Scott Burnham and Bryon Ward: The Moguls

Two and a half years ago, Jeff Duggan of Portola Coffee was full of enthusiasm for his move to the South Coast Collection. “It's going to be Orange County's answer to the Ferry Building market in San Francisco,” he told the Weekly in 2010. We nodded indulgently. A major nexus of design and food in Orange County? Riiiight.

Fastforward 30 months to any typical Saturday morning in the dense warren of shops that makes up the SoCo Collection and the OC Mix, and the line for Duggan's Portola Coffee snakes around the obliquely angled hallways. A couple browses through Deer Lovely, looking at the artisanal clothes for sale; from next door, Maxwell Frederick talks about German cheese with a woman planning a party; and a young boy asks to go see if the Chuck Jones Center for Creativity is hosting one of its occasional children's drawing workshops.

Outside, shoppers make their way slowly from Rolling Greens through the SoCo Farmers Market to the Orange County outpost of Surfas; small clots of people cross the entrance to the newly opened, enormous Design Within Reach. People stroll through Fixtures Living, where clients can try out kitchens before buying them. It's the closest thing Orange County has to a village square; if you walk through the OC Mix on any given day, you'll see someone you know.

So who are the modern-day Segerstroms behind the SoCo Collection? While Scott Burnham and Bryon Ward are unknown to most Orange Countians, they are well-known to anyone who has worked in commercial real estate in the past 20-plus years. Burnham graduated from USC and has worked in OC commercial real estate for almost 40 years; Ward is a former wunderkind and senior executive at Grubb Ellis. They look like any other developers, but behind those ties lies a spark of genius.

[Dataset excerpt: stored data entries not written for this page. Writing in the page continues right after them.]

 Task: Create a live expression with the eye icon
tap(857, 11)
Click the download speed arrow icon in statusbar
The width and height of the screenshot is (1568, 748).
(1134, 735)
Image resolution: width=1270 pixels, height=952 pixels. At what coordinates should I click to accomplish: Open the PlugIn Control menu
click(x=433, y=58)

“The Orange County retail and food perspective can be sterile sometimes,” says Burnham. “The alternatives are often chains,” which is just a nod to Orange County's stereotypical love affair with safe, preportioned life experiences.

Fair enough. But why the emphasis on food, specifically farm-to-table experiences? “Food is an expression of design,” says Ward. “People who care about design care about food, too.” This means there won't ever be a chain restaurant at SoCo; it doesn't fit into Burnham and Ward's vision for the property.

The men are mavericks in that they don't fill space just to fill space; the tenants of the OC Mix are the most carefully curated in the county. Burnham and Ward will bend over backward to build out for the right tenant, and they turn away potentially more lucrative businesses. The space in the complex is 100 percent committed at this point, which seems impossible given how choosy they have been in order to avoid redundancy and mismatches. “There are always ways to get the right people in,” says Burnham, “but we're at the point now where people are coming to us.”

Just because the property is nominally full doesn't mean the work stops; there are improvements planned for the farmers' market, and they're considering starting a night market, something Orange County desperately needs. There will be more and bigger charity events, there are ideas for a coffee-making museum, and they're planning to build a large herb garden for Greenleaf Chopshop.

It took 30 months—the blink of an eye in development terms—but Orange County has its downtown.